Toujours plus grands, nombreux et énergivores, les datacenters se développent rapidement en Suisse. Tandis que certains dénoncent leur impact sur l’environnement et fustigent leur exemption de taxes, d’autres estiment que le progrès technique permettra de minimiser les coûts énergétiques, au profit de l’économie suisse.
La Suisse compte déjà 120 datacenters sur son territoire. Le plus récent en construction, celui de Volketswil (ZH), nécessitera 100 mégawatts par an. Soit, à titre de comparaison, quatre fois plus qu’une ville suisse de taille moyenne. Depuis 2019, leur consommation d’électricité a augmenté de 20% et représente aujourd’hui l’équivalent d’un quart de la production de la plus grande centrale nucléaire de Suisse, celle de Gösgen (SO).
>> Les explications de Forum :
Un rapport met en lumière la consommation d’électricité vertigineuse des datacenters en Suisse / Forum / 2 min. / aujourd’hui à 18:00
Or, avec l’essor des outils d’intelligence artificielle générative, la tendance n’est pas près de s’arrêter: selon un rapport commandé par l’Office fédéral de l’énergie (OFEN) et publié jeudi, la consommation d’énergie de ces gigantesques hangars qui hébergent les données numériques pourrait encore tripler d’ici 2030.
>> Lire aussi : Les centres de données pourraient consommer jusqu’à 15% de l’électricité suisse en 2030
Efficience énergétique à améliorer
Cette situation inquiète et crispe également au niveau politique, car les exploitants de ces datacenters sont exemptés des taxes en faveur de la transition écologique (lire encadré).
Toutefois, selon les spécialistes, le potentiel d’économies d’énergie est énorme: plus d’un tiers de la consommation de ces centres de données pourrait déjà être économisée aujourd’hui. Les plus optimistes n’y voient donc pas de risque pour l’approvisionnement énergétique du pays.
Ces centres de données peuvent assurer la prospérité de la Suisse, voire remplacer le modèle financier par un modèle numérique
Rachid Guerraoui, chercheur en informatique à l’EPFL
« Je pense que ce n’est pas une fatalité », estime ainsi Rachid Guerraoui, responsable du laboratoire d’informatique distribuée à l’EPFL. « L’histoire du numérique nous démontre qu’on est allé vers beaucoup de miniaturisation », soit de diminution des ressources nécessaires pour effectuer certaines opérations.
« La Confédération pourrait peut-être financer davantage ce genre de recherches et ainsi rentabiliser les rabais qu’elle fait à ces centres de données », poursuit-il.
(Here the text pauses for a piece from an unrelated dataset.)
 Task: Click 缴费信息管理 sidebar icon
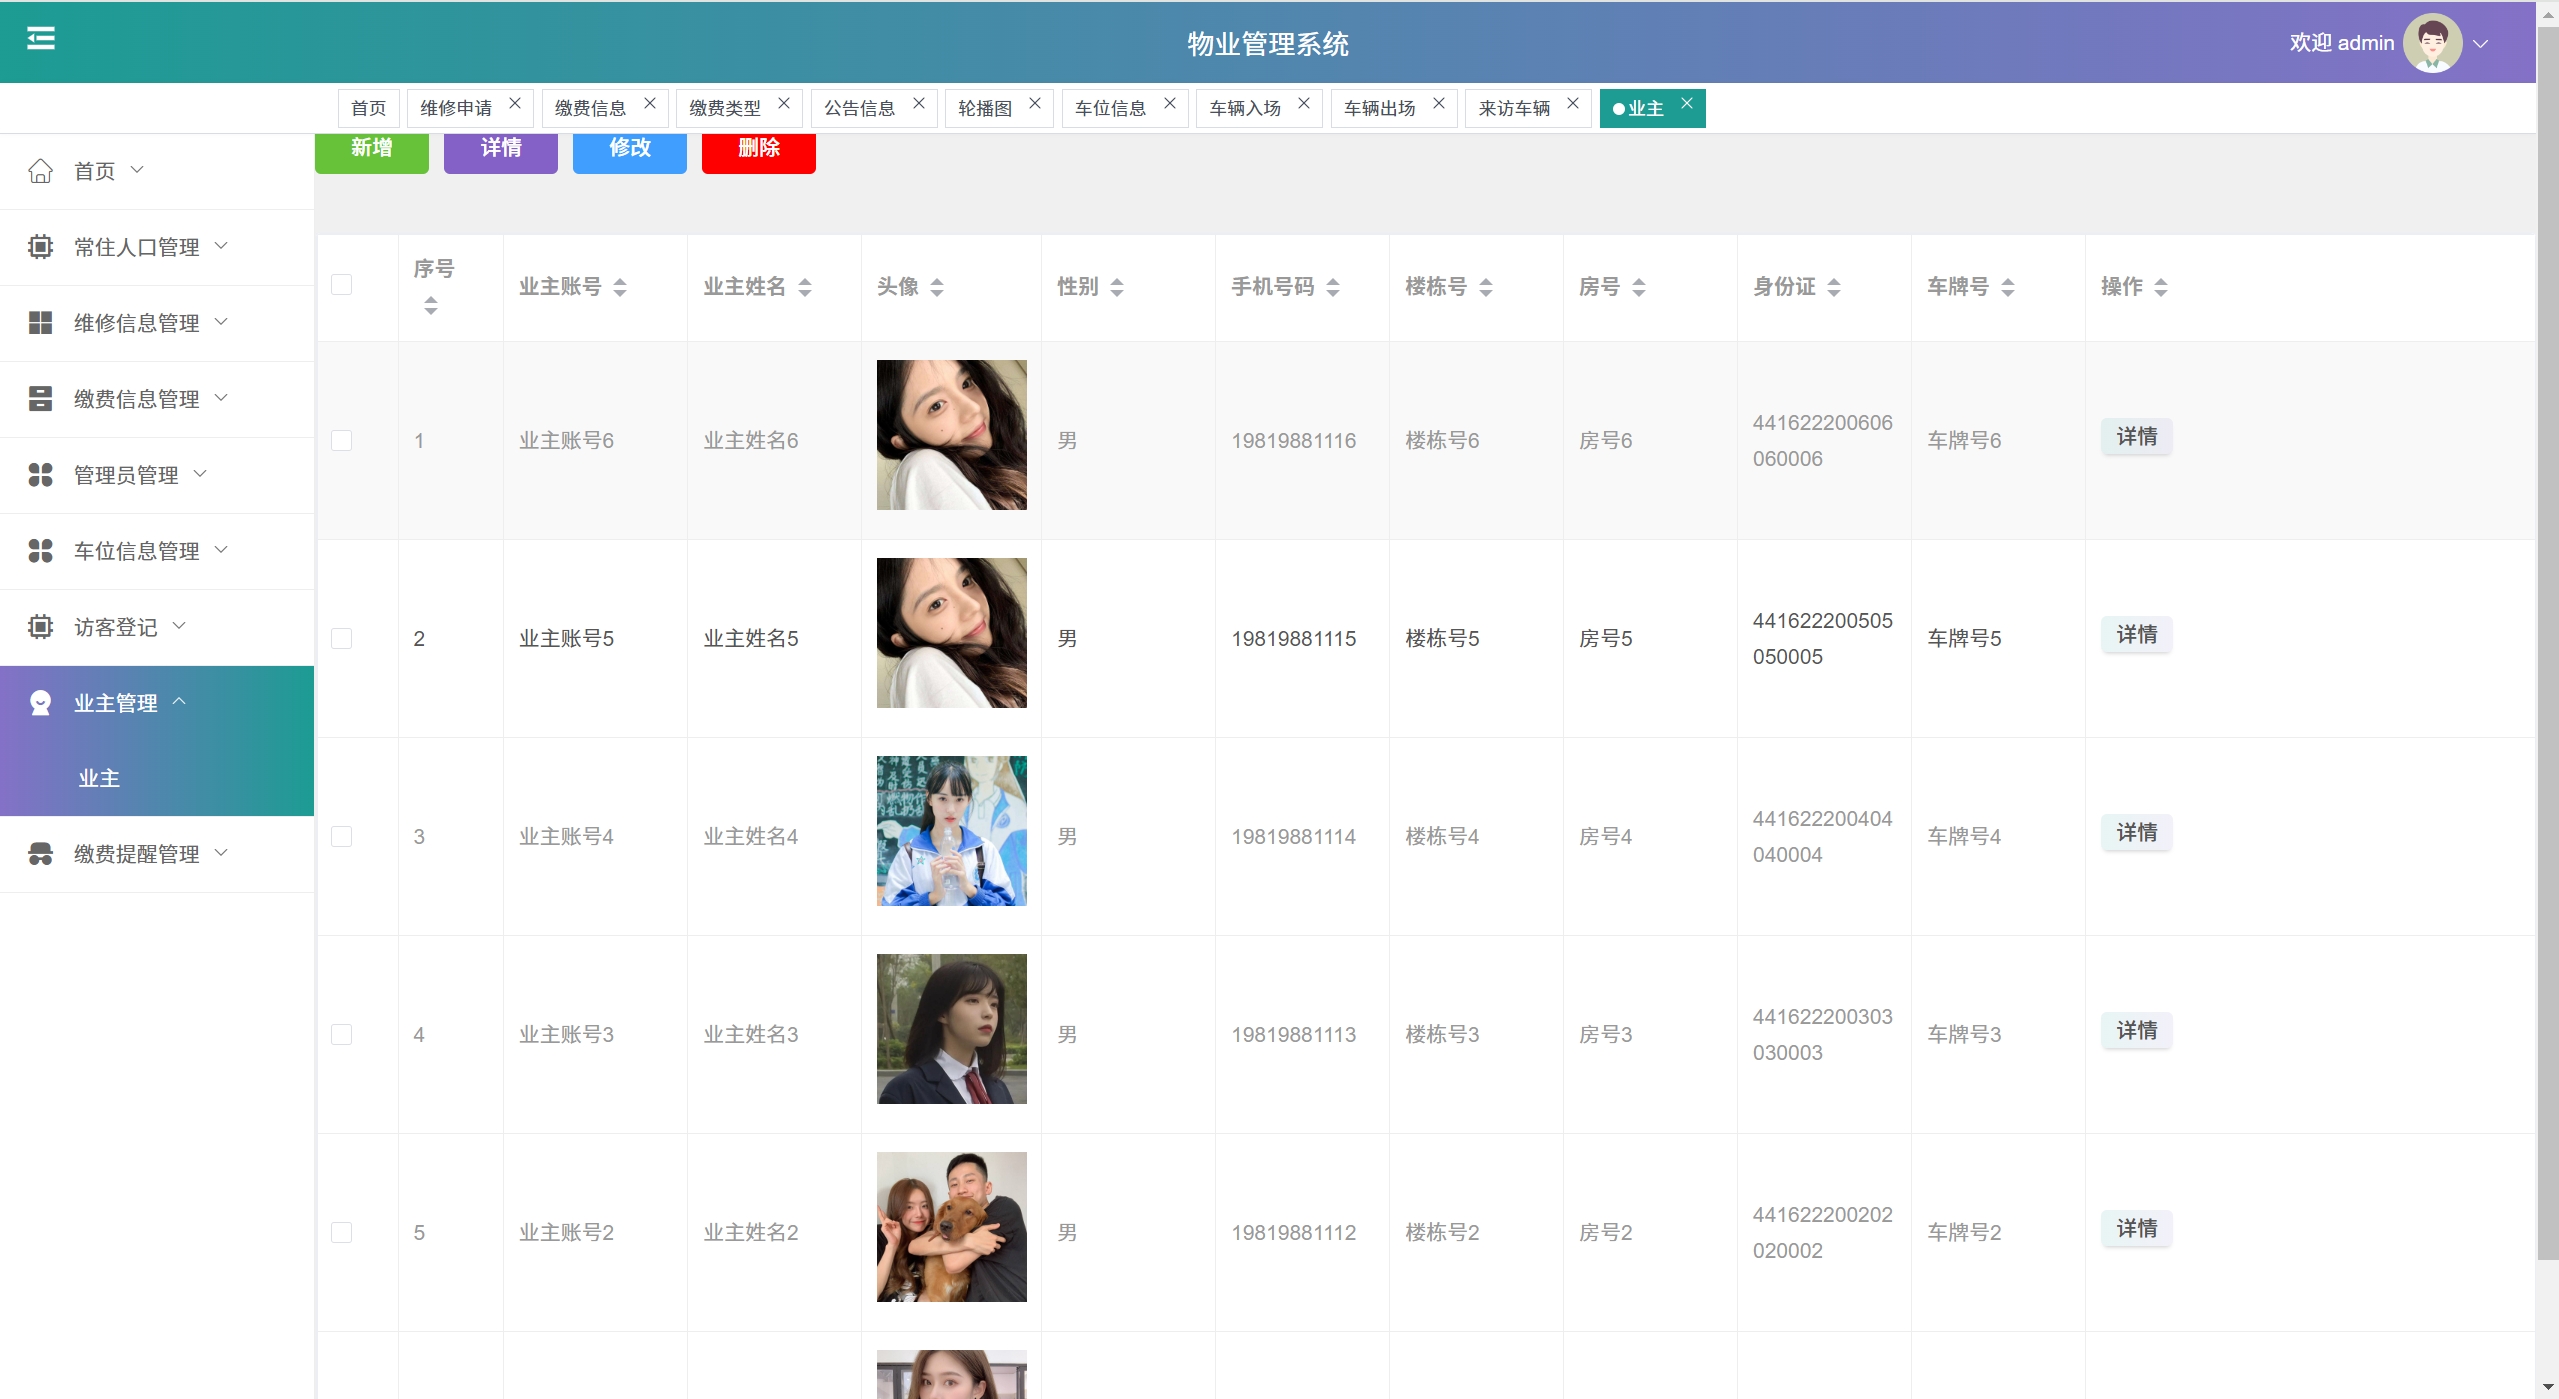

Futur eldorado pour la Suisse?
Pour le chercheur suisso-marocain – co-responsable à l’EPFL du projet AnywaySystems – la Confédération devrait même se profiler comme un acteur central dans l’économie du stockage de données.
« D’un point de vue économique, de la même manière que la Suisse est devenue une place financière en accueillant de l’argent à droite et à gauche et en développant des services financiers, elle pourrait, en accueillant des données et des services informatiques du monde entier, devenir le centre numérique de l’Europe et assurer une certaine prospérité », argumente-t-il.
« À nous de développer des solutions frugales qui ne vont pas menacer l’approvisionnement de nos concitoyens. […] Mais il ne me semble en aucun cas raisonnable de revenir en arrière et de renoncer à ces centres de données. Ils peuvent assurer la prospérité de la Suisse, voire remplacer le modèle financier par un modèle numérique. »
>> L’interview complète de Rachid Gerraoui dans Forum :
Les datacenters menacent-ils notre approvisionnement en électricité? Interview de Rachid Gerraoui / Forum / 4 min. / aujourd’hui à 18:00
L’OFEN, de son côté, reconnaît indirectement que ce nouveau méga-consommateur remet en cause l’équilibre énergétique du pays: interpellé par la RTS, il explique qu’il faudra identifier des mesures pour améliorer l’efficacité énergétique de ces infrastructures.
La Confédération annonce aussi qu’elle surveillera désormais de plus près la consommation de ces centres.